BRUSELAS, Bélgica - La Comisión Europea, el miércoles 27 de julio, se retractó de aplicar multas a España y Portugal por incurrir en altos déficits, evitando lo que hubiera sido una medida histórica para imponer reglas presupuestarias estrictas.

Bajo las regulaciones del bloque, el ejecutivo de la UE podría haber impuesto multas de hasta 0.2% del Producto Interno Bruto (PIB) nacional contra Madrid y Lisboa, pero en cambio mostró clemencia en medio de un creciente sentimiento anti Bruselas resaltado por el voto Brexit de Gran Bretaña.

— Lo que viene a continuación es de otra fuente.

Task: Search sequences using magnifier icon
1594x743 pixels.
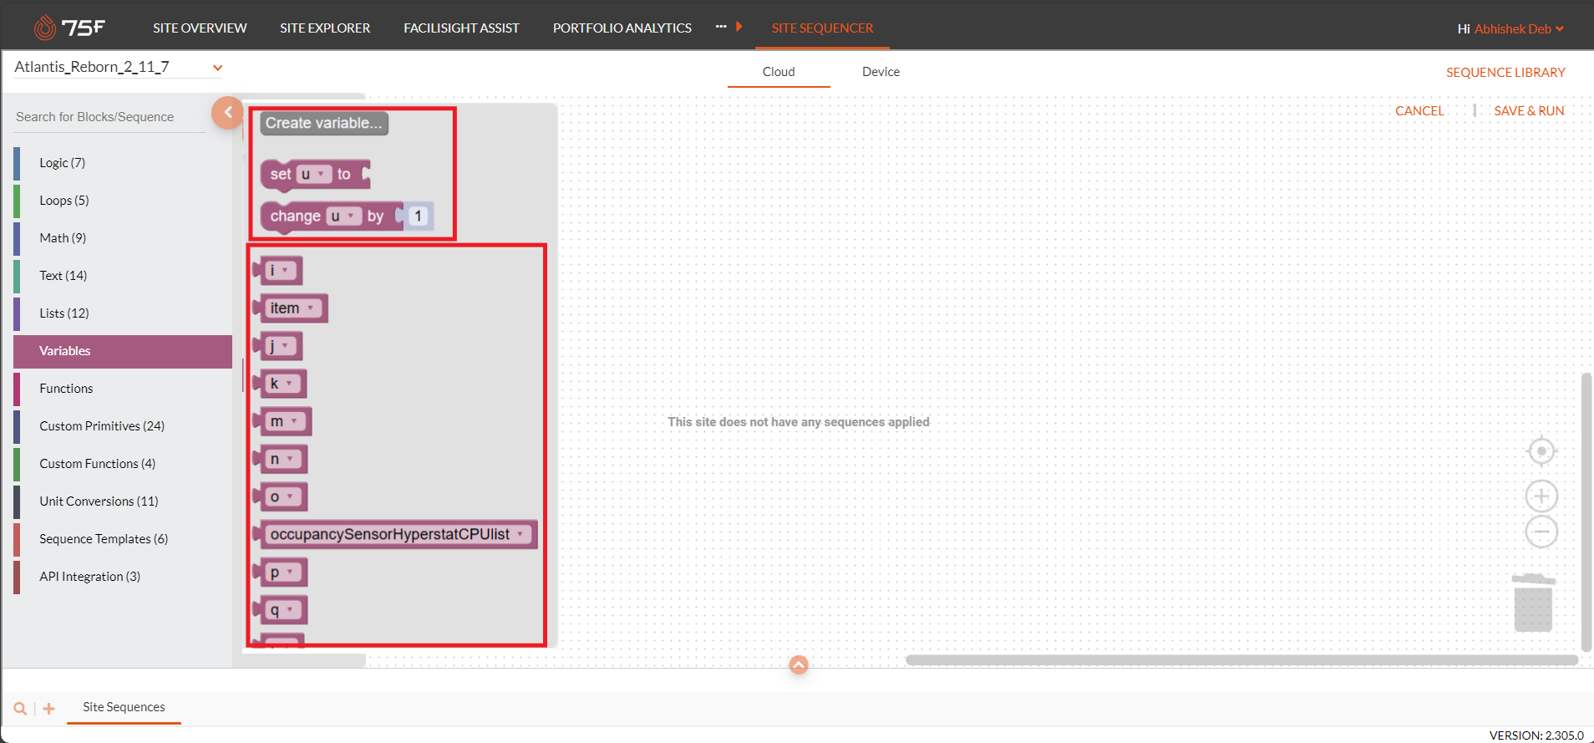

"Las sanciones, incluso las simbólicas, no habrían sido entendidas por el público", dijo el comisionado de asuntos económicos de la UE, Pierre Moscovici, en una conferencia de prensa.

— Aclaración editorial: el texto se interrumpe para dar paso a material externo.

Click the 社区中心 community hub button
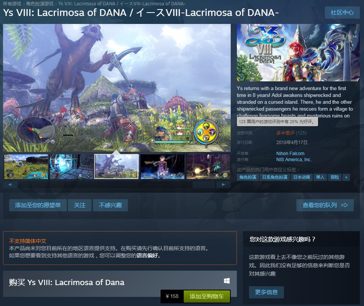The width and height of the screenshot is (364, 306). click(342, 13)
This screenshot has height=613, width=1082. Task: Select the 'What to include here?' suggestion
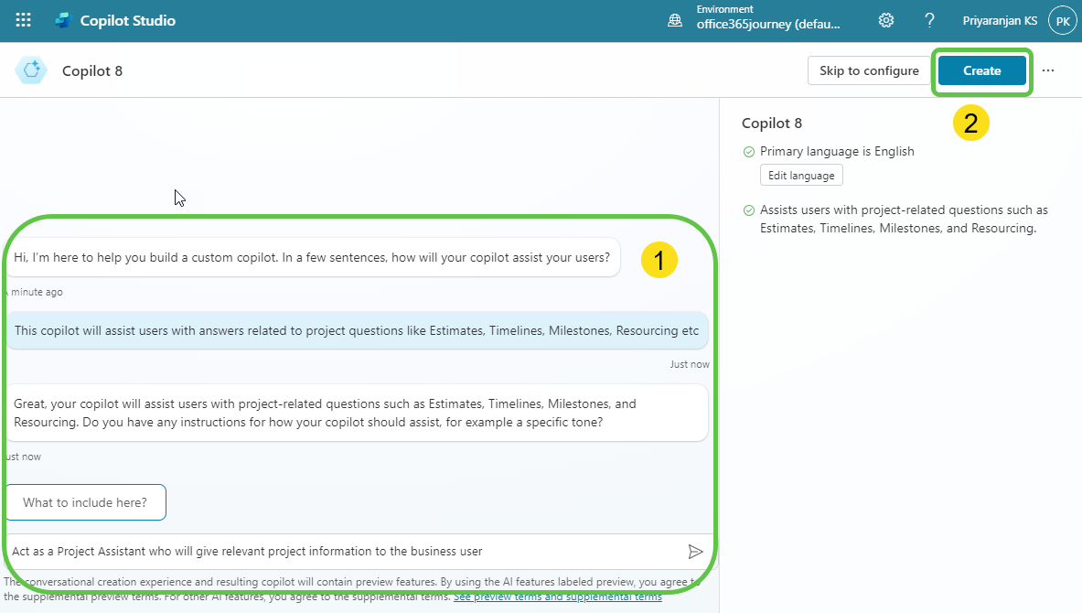click(85, 502)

"No es el mejor enfoque en un momento en que las dudas son generalizadas sobre Europa", agregó.

Hasta la fecha, la UE no se ha atrevido a usar sus plenos poderes contra los sobrecargados de la zona euro por temor a provocar una reacción populista y dada la oposición de delincuentes crónicos como Francia e Italia.

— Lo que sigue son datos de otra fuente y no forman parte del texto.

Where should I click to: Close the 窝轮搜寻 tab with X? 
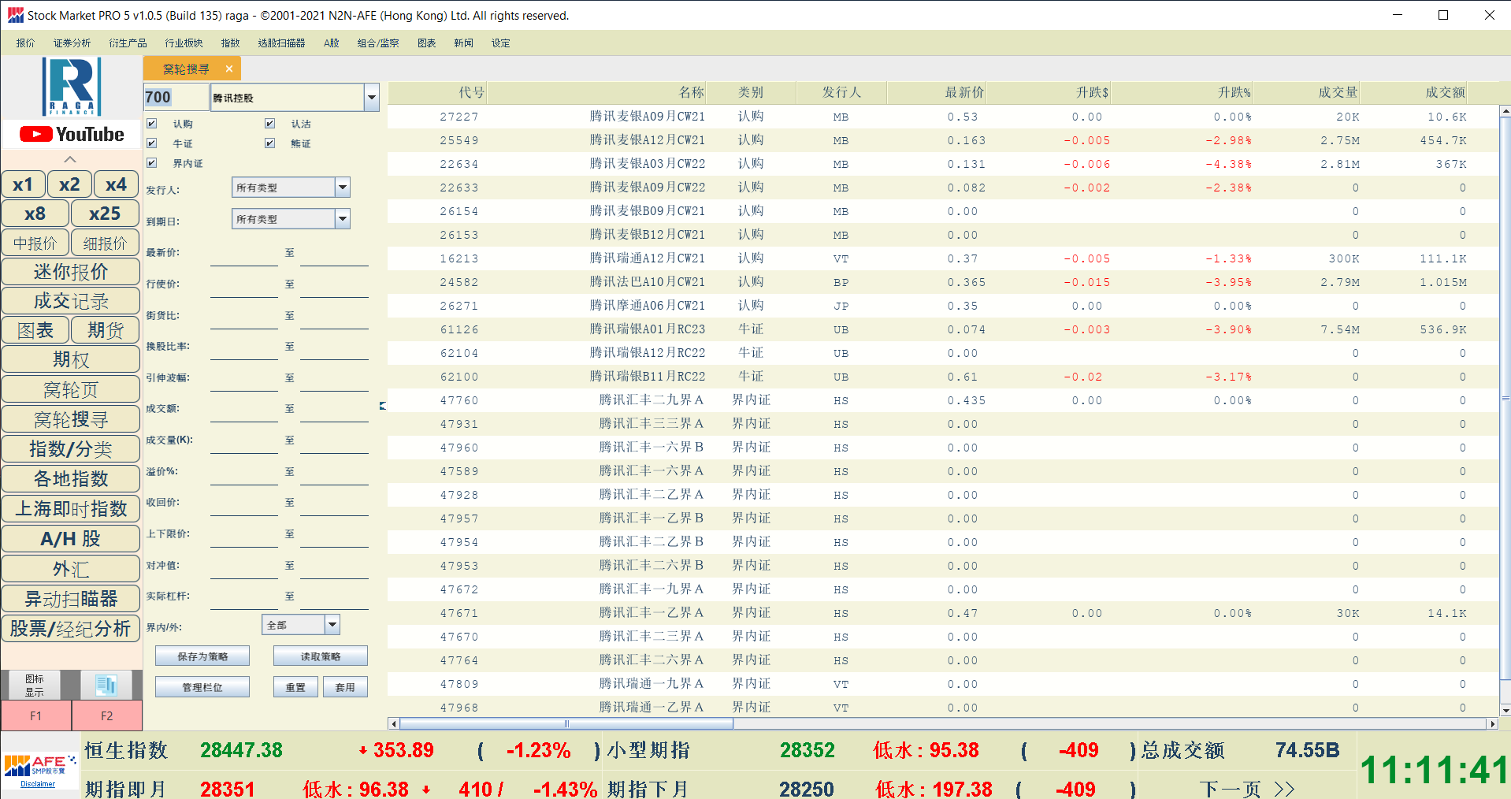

Desde hace mucho tiempo, el deseo de Alemania ha sido activar el proceso de sanciones, que fue decisivo para darle a Bruselas los poderes adicionales necesarios para imponer una estricta disciplina presupuestaria.

La cuestión es especialmente delicada para Francia, que corre el riesgo de perder el límite de déficit presupuestario de la UE del 3,0% del PIB anual el próximo año.

'Buenas noticias'

El canciller portugués, Augusto Santos Silva, recibió con agrado las "muy buenas noticias para Portugal y para Europa".

La comisión "ha asumido su papel de guardiana del ideal y el espíritu europeos", dijo Silva en Lisboa.

Mariano Rajoy, el primer ministro interino de España, dijo que estaba "satisfecho" con la decisión.

España ha estado sin un gobierno plenamente funcional después de que dos rondas de elecciones no le dieron a ningún partido una mayoría parlamentaria absoluta.

España y Portugal han estado bajo el procedimiento de déficit excesivo de la UE desde 2009 debido a los agujeros fiscales recurrentes.

Portugal, considerado por mucho tiempo un reformador estrella para impulsar medidas de austeridad estrictas, redujo su déficit presupuestario de cerca del 10% del PIB en 2010 al 4,4% el año pasado, pero eso todavía rebasa el objetivo de la UE del 3,0%.

España, después de sufrir 6 años de recesión, en 2015 reportó un déficit del 5,1% del PIB, lejos del objetivo del 4,2% establecido por la Comisión.

'La política triunfa sobre las reglas'

A pesar de las multas, la Comisión recomendó que Portugal ponga fin a su déficit excesivo este año y que España lo haga para 2018.

"El proceso fue llevado al límite, pero no se dio el paso final", dijo Vincenzo Scarpetta, un analista político del grupo de expertos Open Europe.

"Demuestra que la política supera las reglas al final del día", agregó.

La decisión ahora va a los ministros de la eurozona para su aprobación y las expectativas son altas de que los estados miembros lo harán, tal vez con algunas modificaciones.

El poderoso ministro de Finanzas alemán, Wolfgang Schaeuble, instó a principios de mes a la comisión a suspender la ayuda estructural para proyectos en 2017, otra sanción posible contra España y Portugal.

"Está claro que la comisión vendrá con una propuesta rigurosa con respecto a la suspensión para ambos países", dijo Valdis Dombrovskis, vicepresidente de la comisión para el euro.

"Tomaremos la decisión formal después de consultar con el Parlamento Europeo", agregó.

Estos fondos estructurales se utilizan para redirigir las disparidades regionales dentro del bloque de 28 naciones y su suspensión sería un golpe embarazoso para los dos países, ambos grandes usuarios de Dinero de la UE.